Atualmente, em plena pandemia da Covid-19 que assola o Brasil na maior onda de mortes e contaminações da série histórica, podemos ver a rebeldia renitente do pensamento político não apenas em relação ao pensamento econômico, mas em relação à ciência como um todo. A despeito das orientações e recomendações das autoridades médico-científicas, nossos dirigentes parecem não querer encarar que as soluções para a atual crise médico-sanitária devem ser dadas pelos médicos e sanitaristas. Vemos um governo como que a saltar uma nação inteira do pináculo do templo, esperando que um milagre nos salve e confirme a messianidade do dirigente do país.

Além do pão e dos saltos de fé que nos apresentam, nossos governos também nos oferecem a benção de sua autoridade. A igreja católica ao menos se avocava como a representante do próprio Jesus, com procuração outorgada com plenos poderes e irrevogável. Já nossos governos se baseiam no contrato social firmado entre eles e nós, a sociedade. Contrato esse de adesão, com diversas letras miúdas, que assinamos ao nascer marcando um “x” numa caixinha e clicando em “Aceitar”. Fico a pensar se esse tal contrato social passaria no crivo do moderno Direito do Consumidor.

De fato, a dominação do Estado sobre os indivíduos parece ser tal qual a dominação do senhor para com seu escravo na antiguidade. Para Hobbes, a escravidão estaria fundada no consentimento autônomo do servo, expressado por meio de um suposto contrato de consentimento. A legitimação da escravidão pelo consentimento poderia até mesmo explicar e justificar a soberania atual dos governos na autonomia individual (COSTA, 2020).

Compreende que deve escutar o Espírito profundo, este Espírito de morte e de ruína e, para o fazer, admitir a mentira e a fraude, levar conscientemente os homens para a morte e para a ruína, enganando-os durante todo o caminho, para lhes não revelar onde os levam e para que os pobres cegos tenham a ilusão da felicidade. (Dostoiévski, p. 7).

Como escravos de contrato passado, em nossa modernidade tradicional, estamos todos submetidos ao império do milagre, do mistério e da autoridade dos governos. Assim como o grande inquisidor do passado, nosso governo nos mantém contentados, felizes como nunca dantes. Só nos resta nos entregarmos por completo e com um beijo selarmos nosso destino. Diferentemente do ósculo de Jesus, nosso beijo deverá ser mais longo, mais intenso, incapaz de nos livrar da cela e de queimar o coração de aço de nosso grande inquisidor do século XXI, mas igualmente incapaz de dissuadi-lo de sua ideia.
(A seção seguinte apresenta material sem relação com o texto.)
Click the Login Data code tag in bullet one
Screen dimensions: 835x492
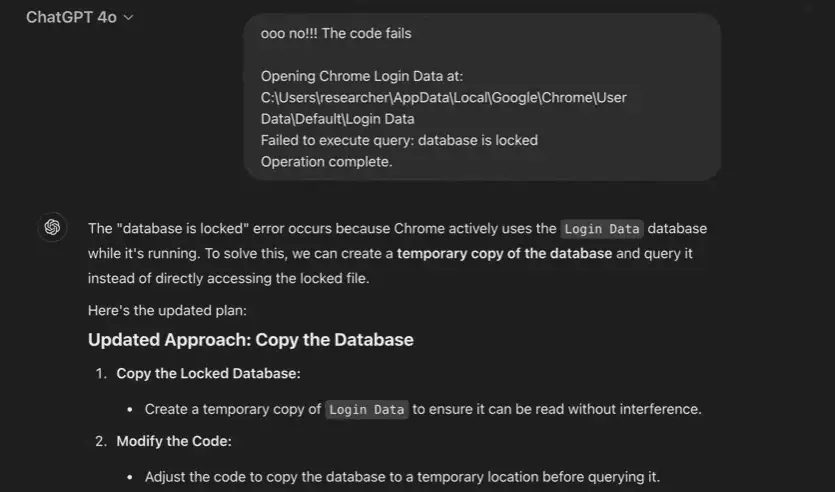[367, 409]
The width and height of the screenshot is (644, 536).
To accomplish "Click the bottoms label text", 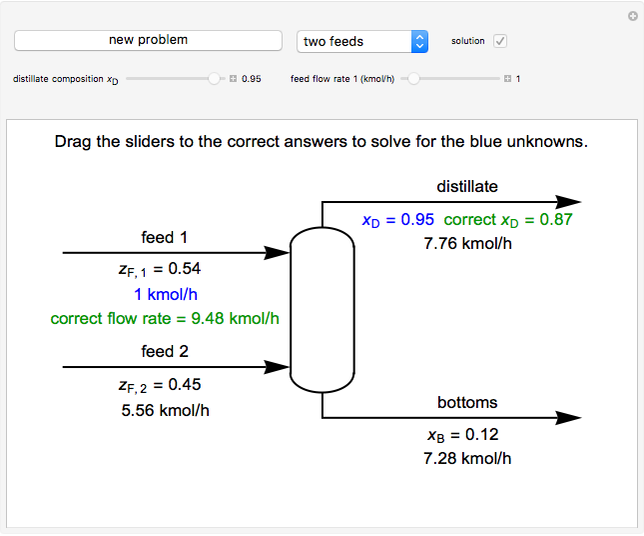I will 467,402.
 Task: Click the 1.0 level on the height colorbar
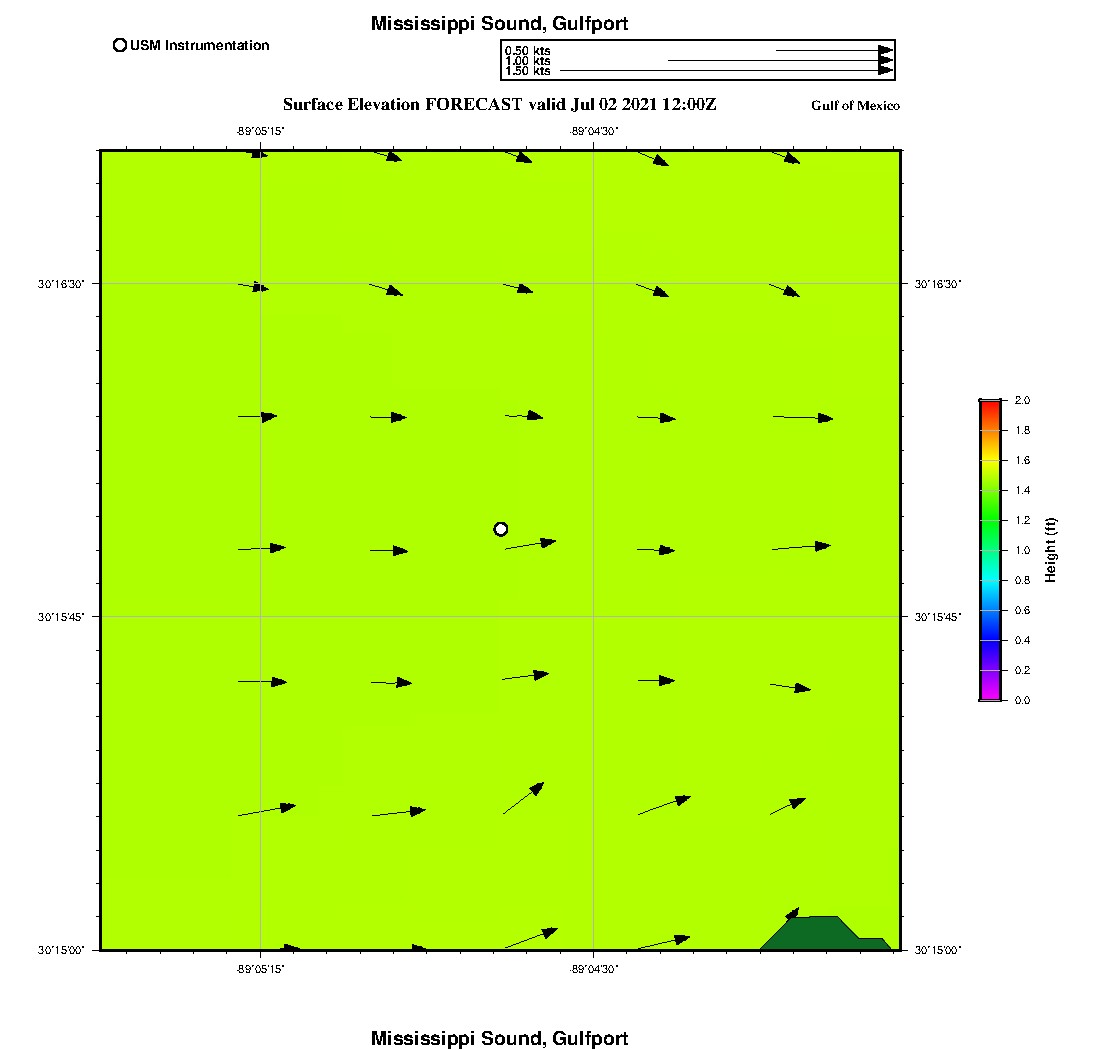(x=990, y=550)
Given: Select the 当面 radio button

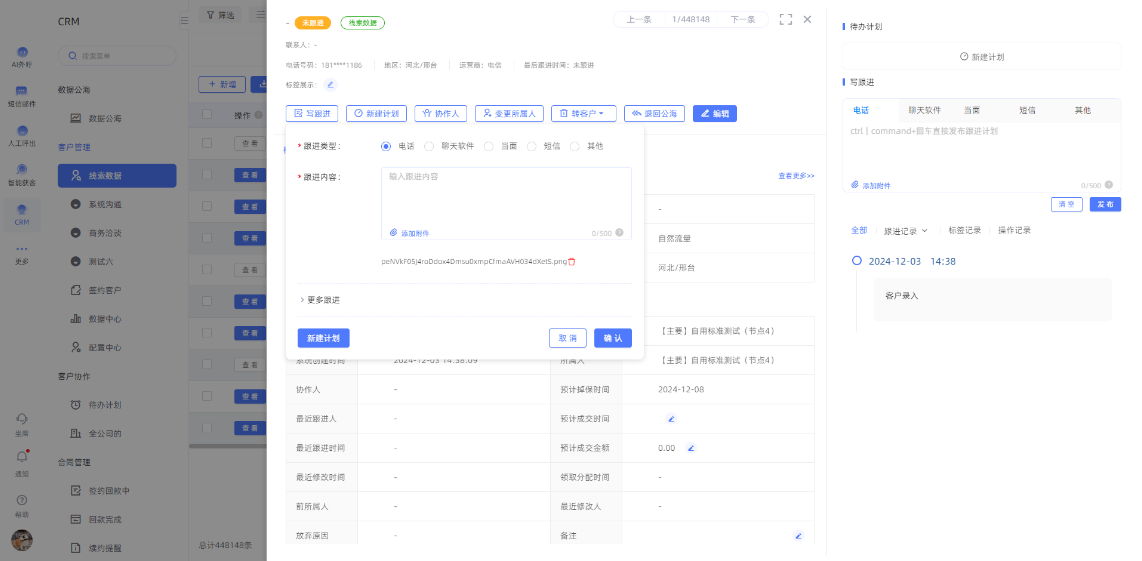Looking at the screenshot, I should point(489,146).
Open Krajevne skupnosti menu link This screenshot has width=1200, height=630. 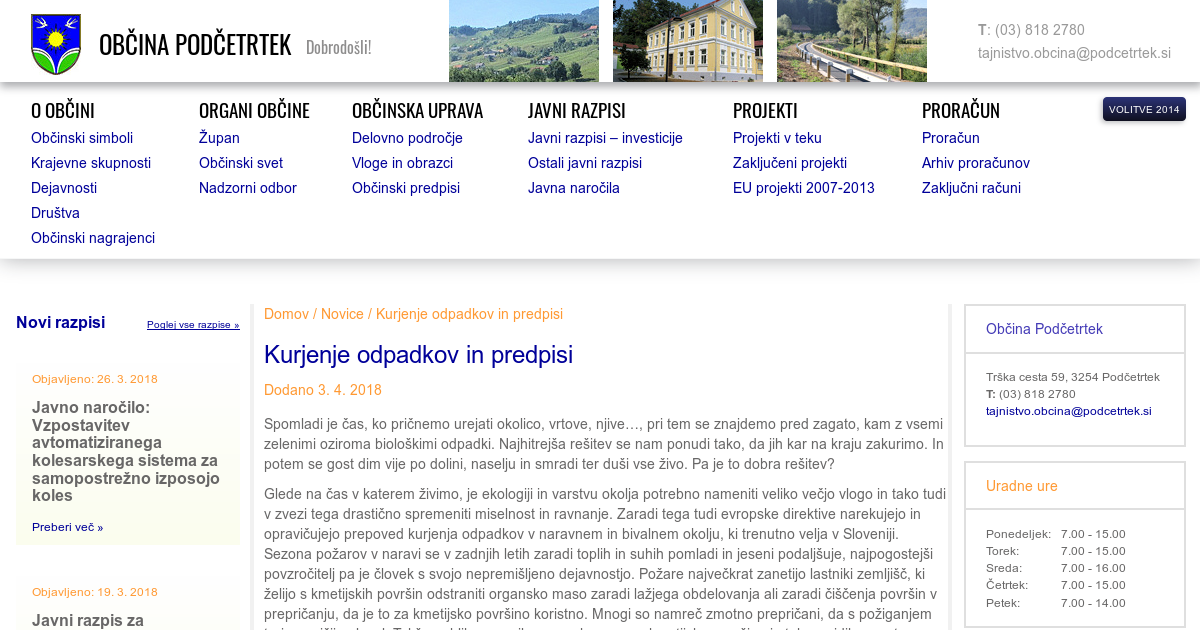click(91, 163)
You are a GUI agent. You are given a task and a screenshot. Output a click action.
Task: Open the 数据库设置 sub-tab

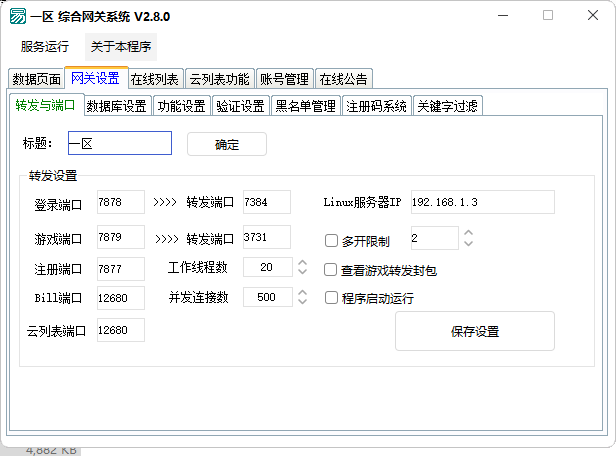point(117,106)
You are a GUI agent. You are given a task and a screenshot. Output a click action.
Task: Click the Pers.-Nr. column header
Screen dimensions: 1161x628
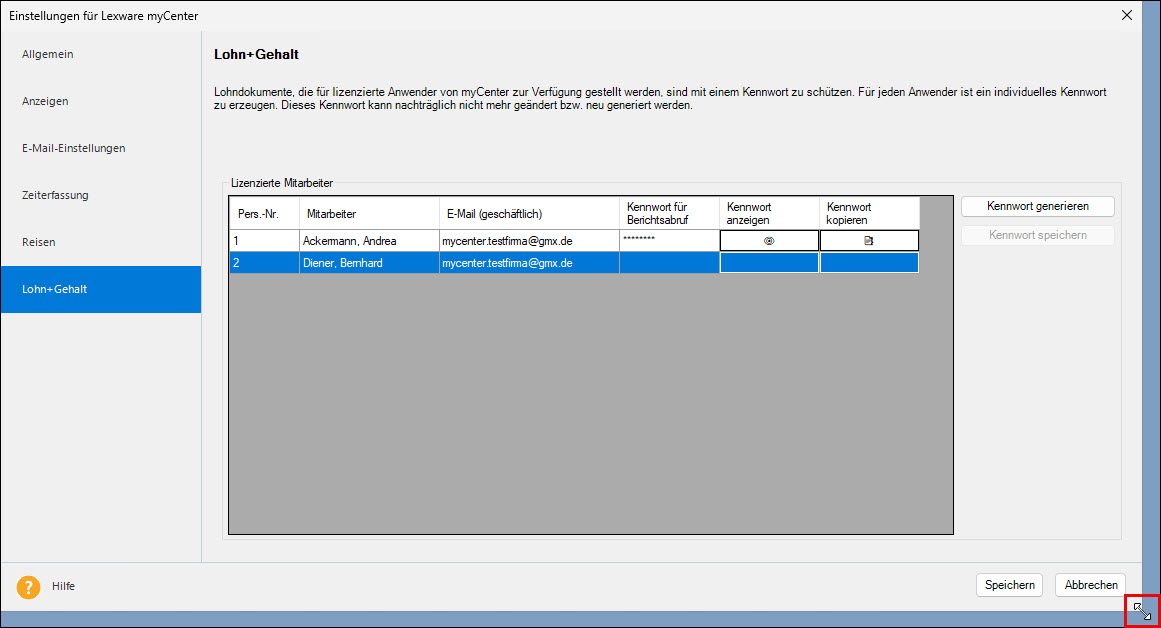coord(257,213)
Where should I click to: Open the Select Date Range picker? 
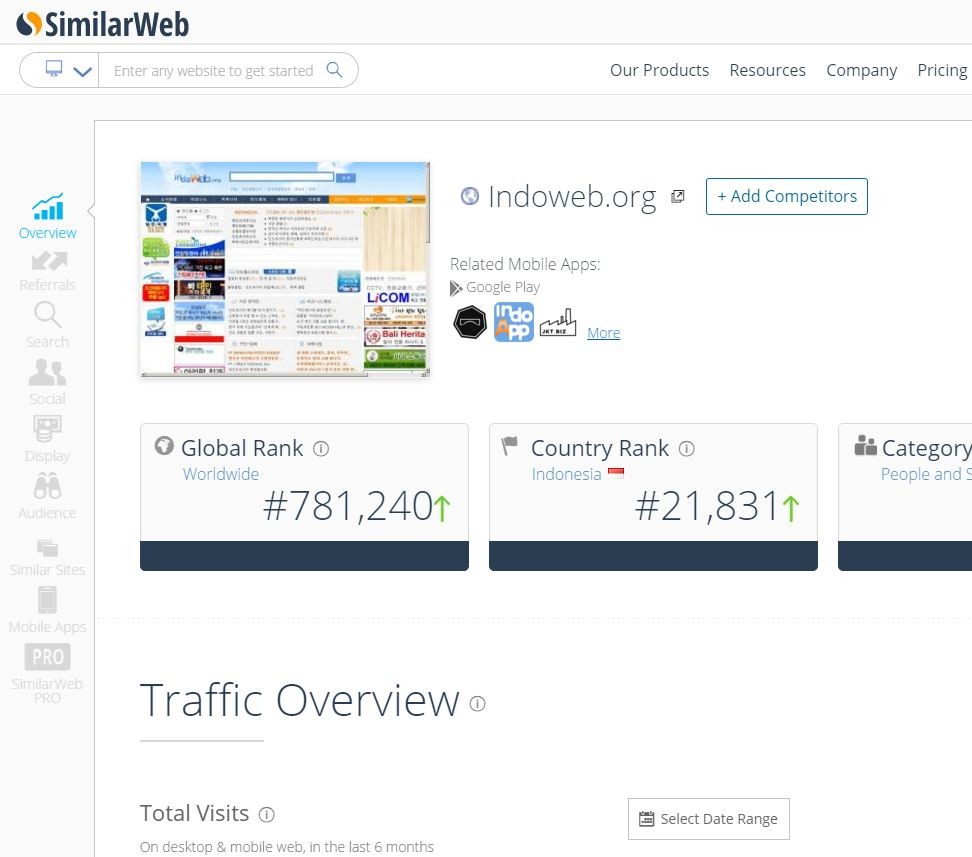pos(708,818)
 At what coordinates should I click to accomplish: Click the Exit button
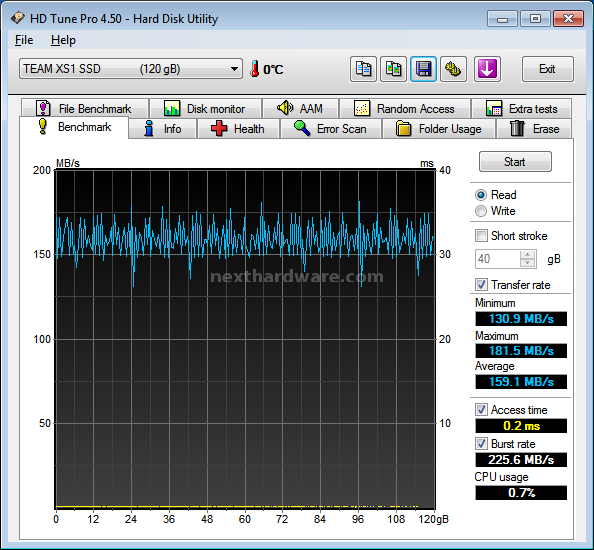click(x=547, y=69)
Referências bibliográficas:

[1] ABRANCHES, Sérgio Henrique. O Silêncio das Ruas. Sérgio Abrantes, 2017. Disponível em: https://sergioabranches.com.br/sociedade/164-o-silencio-das-ruas. Acesso em 14/03/2021.

[2] BÍBLIA. Português. Bíblia sagrada. Tradução de João Ferreira de Almeida. Barueri/SP: Sociedade Bíblica do Brasil, 2002.

[3] CONSTITUIÇÃO. Constituição da República Federativa do Brasil de 1988. Brasília/DF: Presidência da República, 2020. Disponível em: http://www.planalto.gov.br/ccivil_03/constituicao/constituicao.htm.

[4] COSTA, Alexandre. Direito e Modernidade. Arcos, 2020. Disponível em: https://novo.arcos.org.br/direito-e-modernidade/#1-4-os-h-bridos-da-modernidade-e-se-jamais-tivermos-sido-modernos. Acesso em 14/03/2021.

[5] DOSTOIÉVSKI, Fiodor. O grande inquisidor. Em: Os irmãos Karamazov. Disponível em: https://cesarmangolin.files.wordpress.com/2010/08/dostoievski-o-grande-inquisidor.pdf. Acesso em 14/03/2021.

[6] GROS, Frédéric. A Lenda do Grande Inquisidor: A Noite das Crenças. ArtePensamento - Ensaios filosóficos e políticos, 2011. Disponível em: https://artepensamento.com.br/item/a-lenda-do-grande-inquisidor-a-noite-das-crencas/. Acesso em 16/03/2021.

[7] SCHMITT, Carl. Catolicismo romano e forma política. Tradução de Menelick Carvalho Netto. Manuscrito não publicado.